Saved entries:

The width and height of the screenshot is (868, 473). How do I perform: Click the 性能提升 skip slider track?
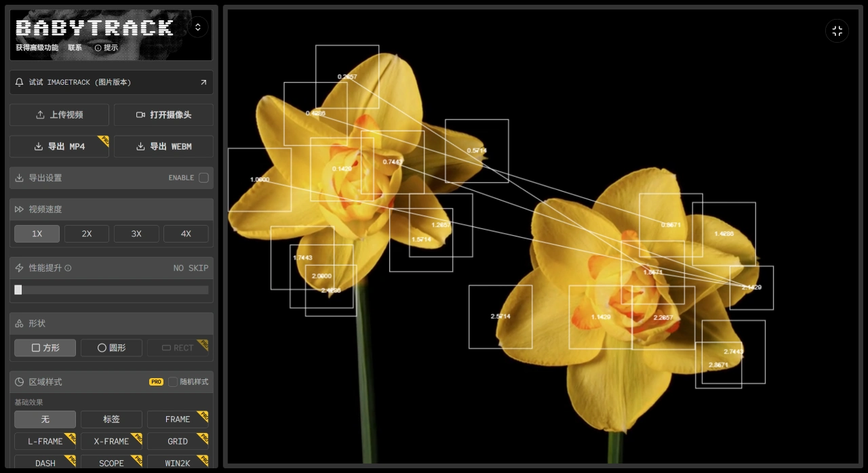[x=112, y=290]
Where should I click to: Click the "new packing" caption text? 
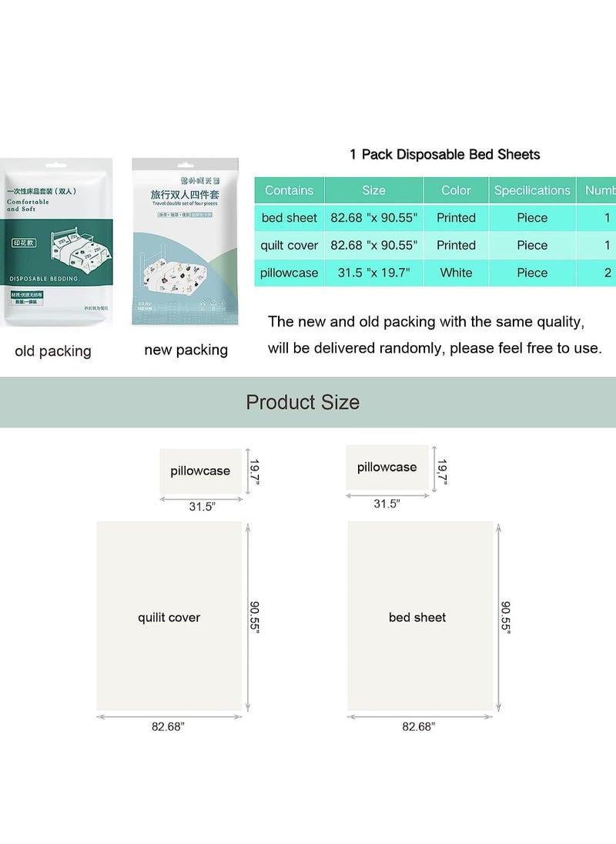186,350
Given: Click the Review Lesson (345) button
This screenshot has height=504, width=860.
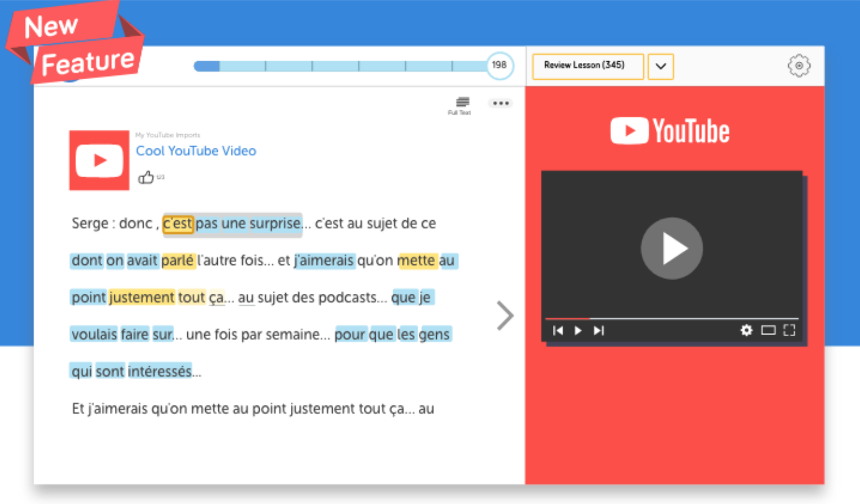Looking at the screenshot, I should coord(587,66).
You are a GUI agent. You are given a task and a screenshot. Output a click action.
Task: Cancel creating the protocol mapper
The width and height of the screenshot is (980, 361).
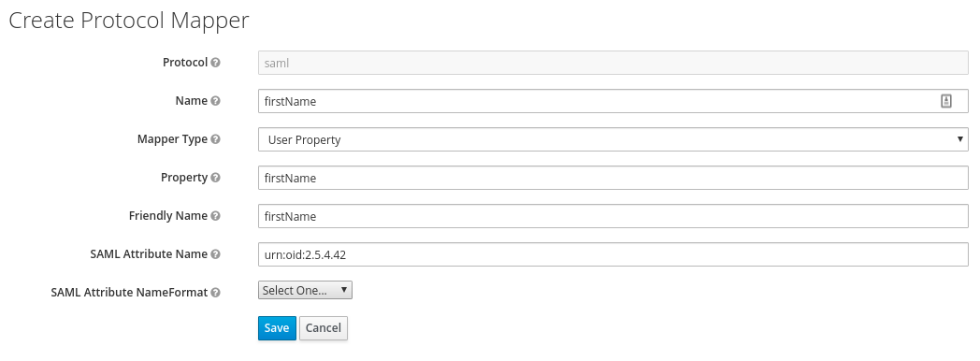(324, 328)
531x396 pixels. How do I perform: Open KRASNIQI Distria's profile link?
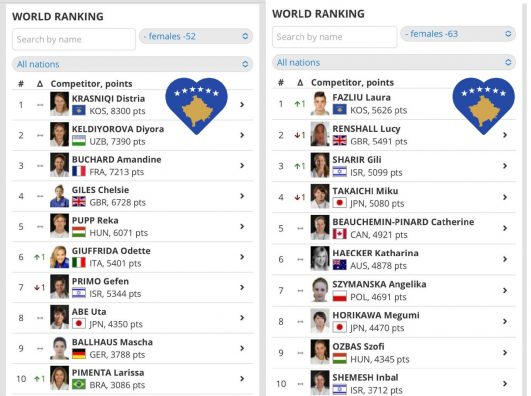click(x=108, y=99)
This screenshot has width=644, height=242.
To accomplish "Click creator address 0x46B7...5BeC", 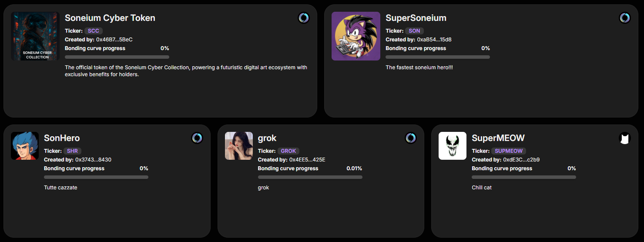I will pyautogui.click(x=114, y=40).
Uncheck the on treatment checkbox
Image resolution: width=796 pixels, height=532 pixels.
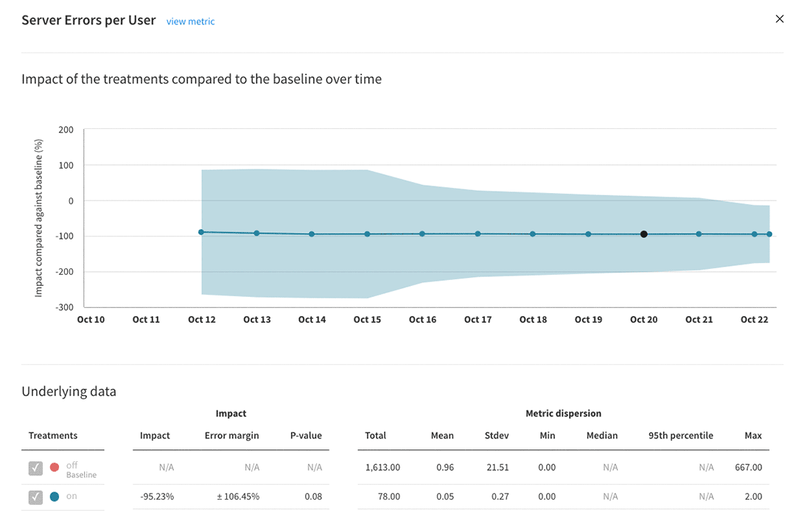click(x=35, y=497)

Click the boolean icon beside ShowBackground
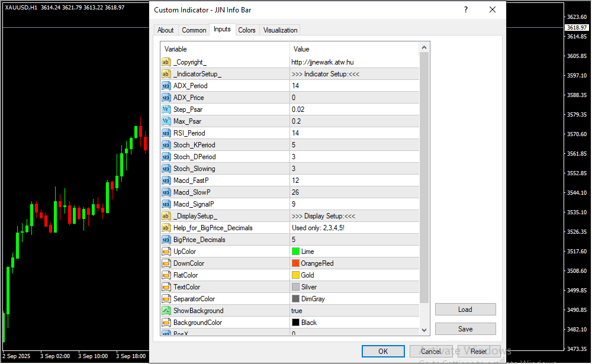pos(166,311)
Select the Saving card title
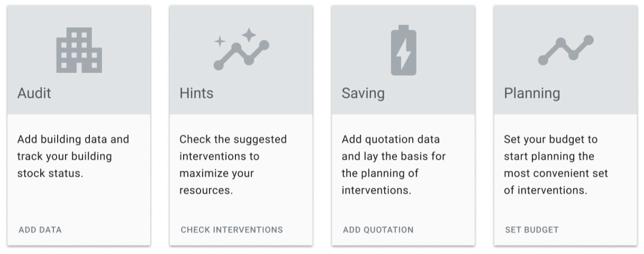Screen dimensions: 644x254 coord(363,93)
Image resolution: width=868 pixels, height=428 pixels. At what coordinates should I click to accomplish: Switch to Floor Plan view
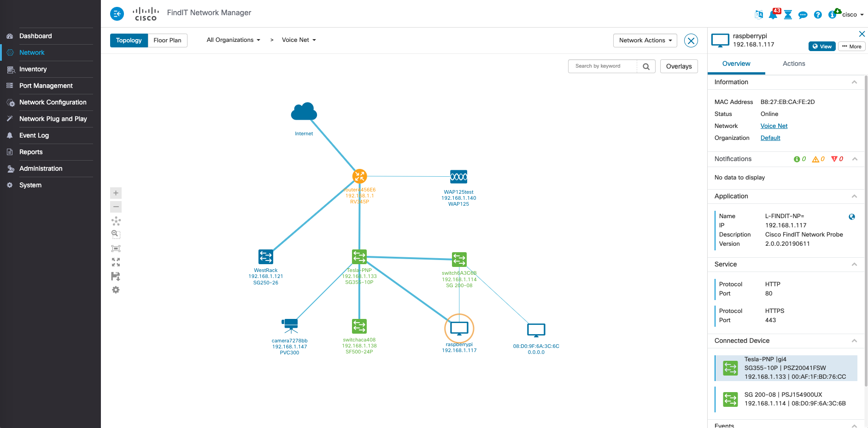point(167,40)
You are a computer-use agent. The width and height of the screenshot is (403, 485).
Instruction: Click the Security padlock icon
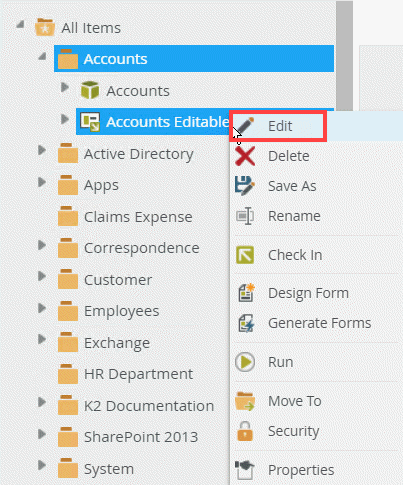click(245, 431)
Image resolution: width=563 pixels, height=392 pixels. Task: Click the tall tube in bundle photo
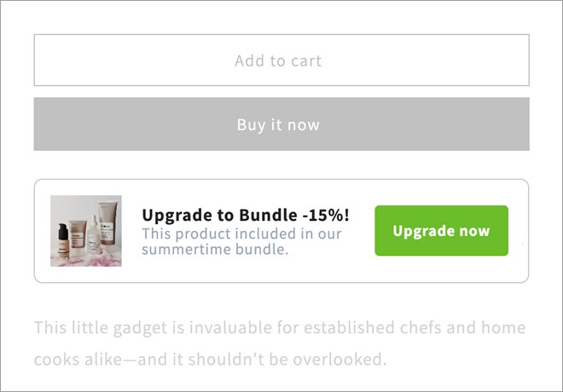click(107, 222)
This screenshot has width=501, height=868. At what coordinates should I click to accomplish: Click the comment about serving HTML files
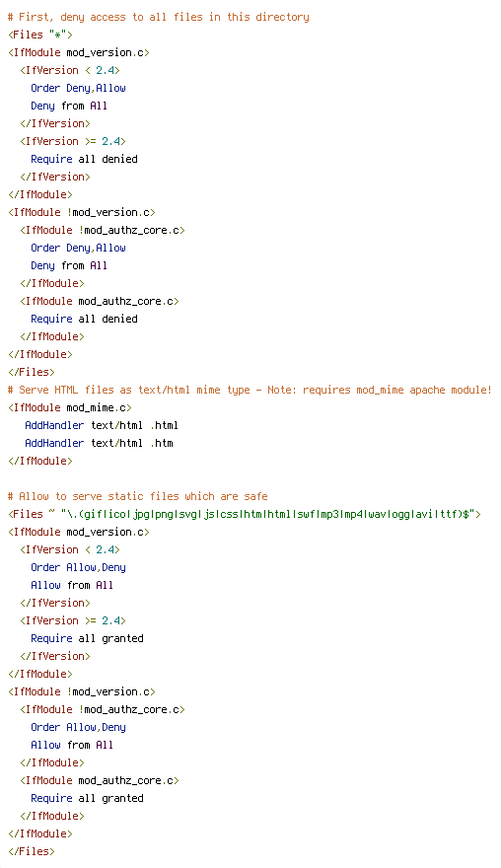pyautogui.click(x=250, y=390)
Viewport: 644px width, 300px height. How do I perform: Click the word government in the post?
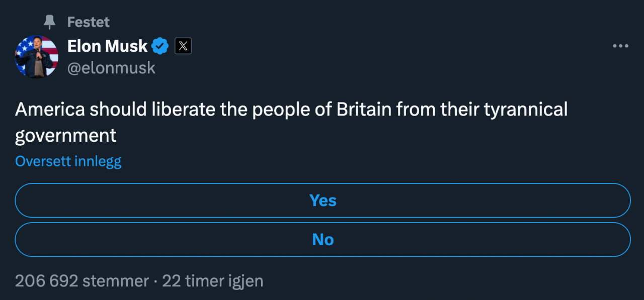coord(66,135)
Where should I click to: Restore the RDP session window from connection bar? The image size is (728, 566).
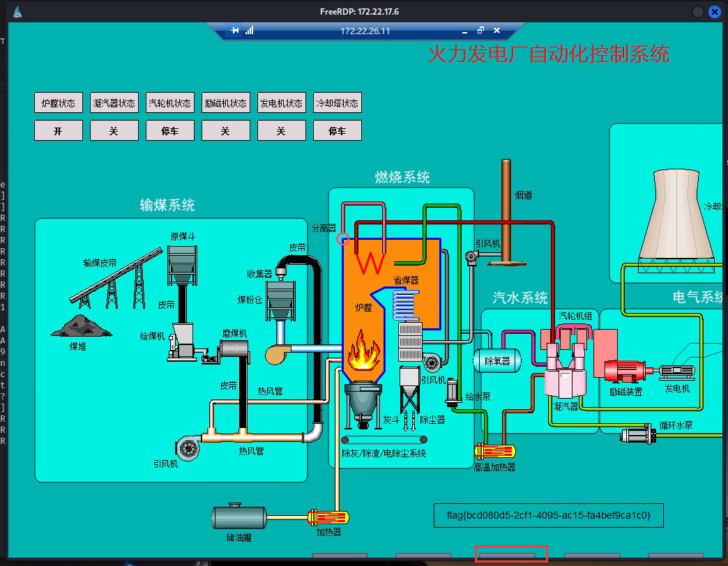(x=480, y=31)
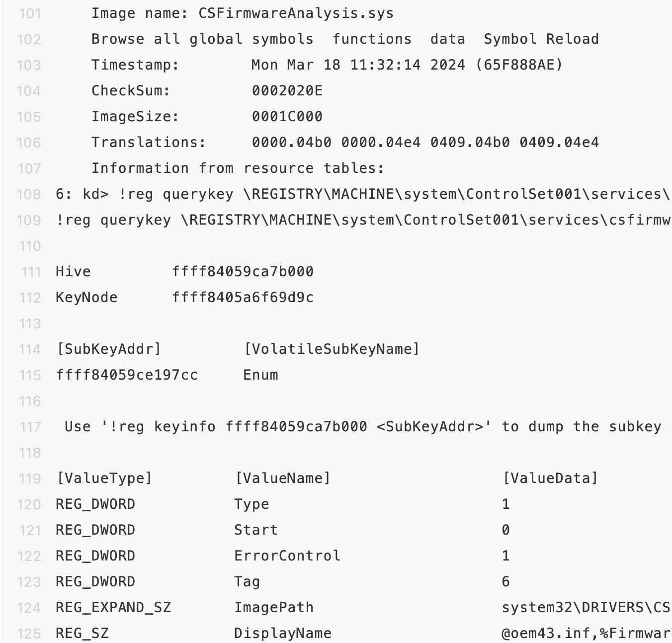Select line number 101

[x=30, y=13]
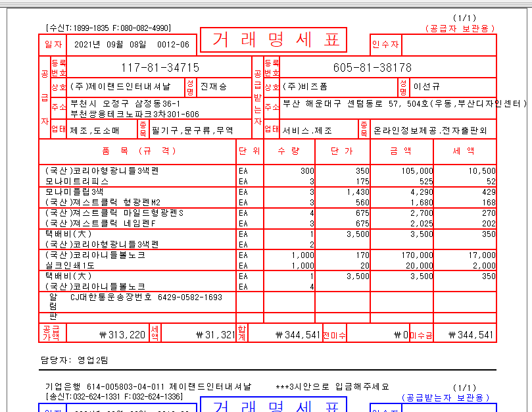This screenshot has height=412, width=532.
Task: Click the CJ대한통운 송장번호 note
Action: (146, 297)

| Task objective |
Please copy only the lines from the one that contains "You are a computer-use" through the last line of the records, exactly, and keep every picture out of the copy.

| Solution |
You are a computer-use agent. The width and height of the screenshot is (403, 485).
Instruction: Click the Security padlock icon
click(245, 431)
Image resolution: width=563 pixels, height=392 pixels. Task: Click the tall tube in bundle photo
click(107, 222)
This screenshot has width=501, height=868. At what coordinates should I click to accomplish: Click the comment about serving HTML files
pyautogui.click(x=250, y=390)
Viewport: 644px width, 300px height. How do I perform: Click the word government in the post?
coord(66,135)
Where should I click to: Restore the RDP session window from connection bar? The image size is (728, 566).
(x=480, y=31)
Select line number 101

[x=30, y=13]
This screenshot has height=412, width=532.
Task: Click the CJ대한통운 송장번호 note
Action: (146, 297)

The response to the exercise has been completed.